Pra maioria, o Android rende mais por real, com microSD, mais opção de modelo e preço menor. O Apple iPad (11ª geração) compensa pra quem quer especificamente o iPadOS, a integração com iPhone e os apps otimizados, aceitando pagar mais por esse conjunto. Se você não faz questão do mundo Apple, um bom Android entrega mais aparelho pelo mesmo dinheiro.
Entre os Samsung, qual custo benefício escolher?
Depende do bolso e do uso. O Samsung Galaxy Tab S10 Lite equilibra preço, S Pen e bateria longa, sendo o mais recomendável em geral. O Samsung Galaxy Tab A11+ é a entrada mais barata da marca e ainda traz 5G. Pra subir um degrau em tela e recurso, o Samsung Galaxy Tab S10 FE é a opção mais completa.
Qual tablet barato rende mais pra estudo?
Pra estudo, o que mais importa é tela boa, bateria folgada e RAM real, não o topo de desempenho. O TCL TAB 11 FE é a opção mais econômica que faz o básico bem, e o Samsung Galaxy Tab A11+ agrega marca forte e suporte longo por pouco mais.
Tablet com caneta inclusa compensa?
Vale bastante se você anota, desenha ou estuda diretamente na tela, e o ideal é que a caneta venha inclusa pra não somar custo. Os modelos da linha Samsung deste comparativo já trazem a S Pen na caixa, o que poupa a compra à parte. Pra uso criativo mais sério, o guia de melhor tablet para desenho detalha o que muda.
Tablet só com Wi-Fi dá conta?
Serve pra maioria, já que em casa ou no Wi-Fi do trabalho a conexão basta, e dá pra usar o tablet pelo roteamento do celular quando estiver na rua. Se você precisa de internet própria fora de casa o tempo todo, aí vale procurar um modelo com chip, como o Samsung Galaxy Tab A11+, que traz 5G.
Conclusão
Pra maioria das pessoas, a melhor compra é o Samsung Galaxy Tab S10 Lite: junta S Pen na caixa, bateria longa e suporte de software por um preço justo, o conjunto mais redondo da faixa.
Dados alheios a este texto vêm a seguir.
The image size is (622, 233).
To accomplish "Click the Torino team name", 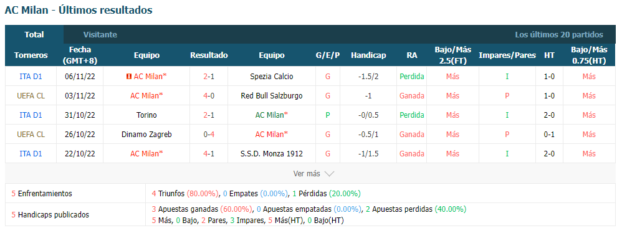I will pos(146,115).
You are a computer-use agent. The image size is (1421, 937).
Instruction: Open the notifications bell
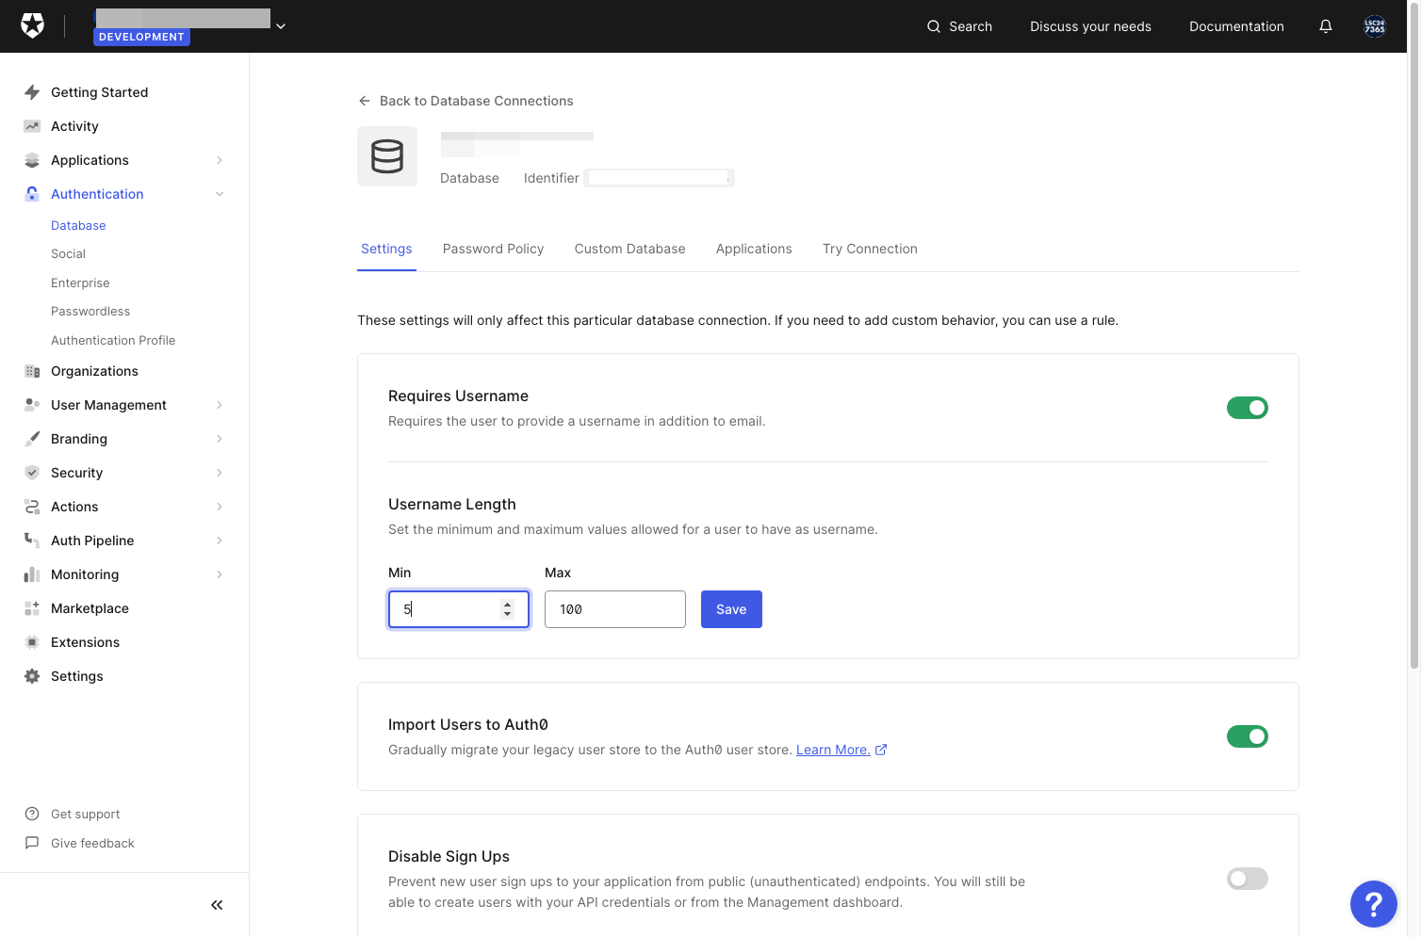(1326, 26)
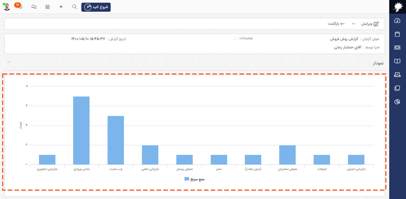
Task: Open the top bar calendar icon
Action: pos(47,7)
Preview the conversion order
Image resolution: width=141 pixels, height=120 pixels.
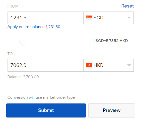(112, 110)
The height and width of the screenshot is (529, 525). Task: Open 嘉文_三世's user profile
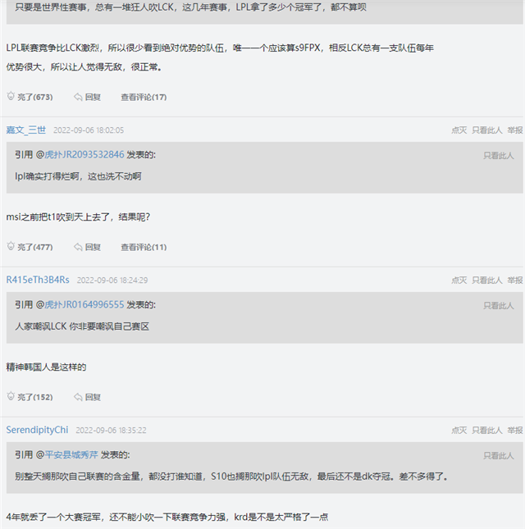pos(26,130)
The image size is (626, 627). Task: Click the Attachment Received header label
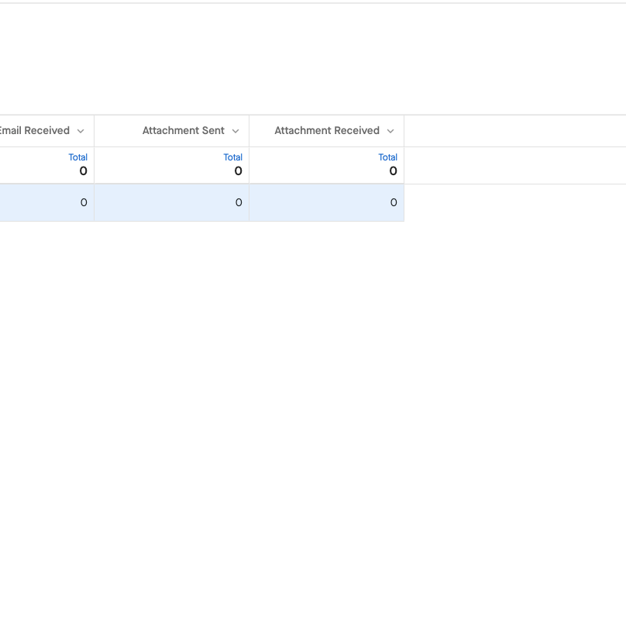pos(327,131)
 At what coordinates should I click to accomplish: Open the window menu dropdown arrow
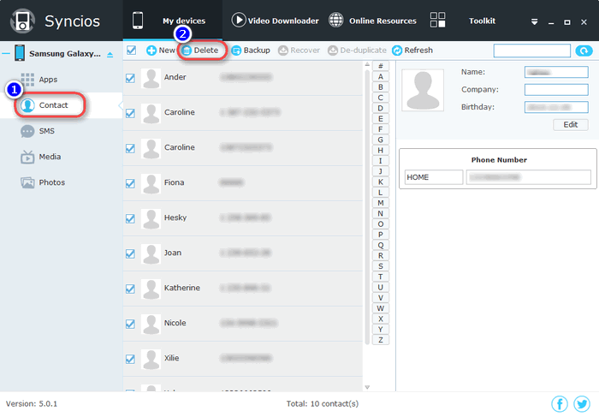click(x=535, y=21)
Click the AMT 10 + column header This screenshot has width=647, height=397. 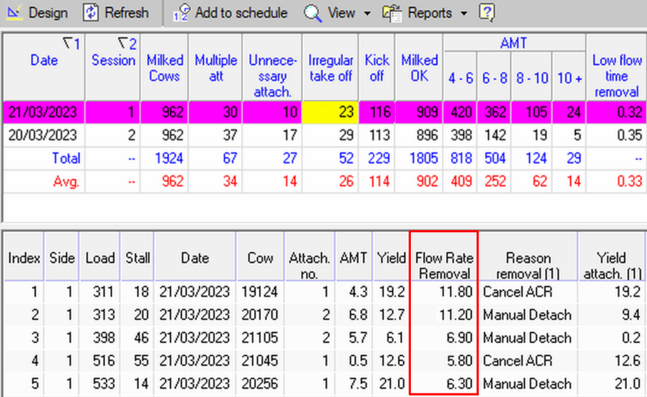569,79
Quem quer subir um degrau sem chegar ao topo encontra no Samsung Galaxy Tab S10 FE tela maior, mais memória e resistência IP68.
Se o seu uso é específico, a escolha muda de figura. Pra gastar o mínimo, o TCL TAB 11 FE e o Samsung Galaxy Tab A11+ resolvem, esse último com 5G. Pra tela grande e som de cinema, fique com o Xiaomi POCO Pad M1 ou o Lenovo Idea Tab Plus. Pra digitar sem acessório extra, o VAIO TL10 com teclado. Quem quer o melhor por real no Android sem a Samsung tem o Xiaomi Redmi Pad 2, e quem faz questão de Apple tem no Apple iPad (11ª geração) a porta do iPadOS. Defina o seu uso primeiro, e o tablet custo benefício certo aparece sozinho.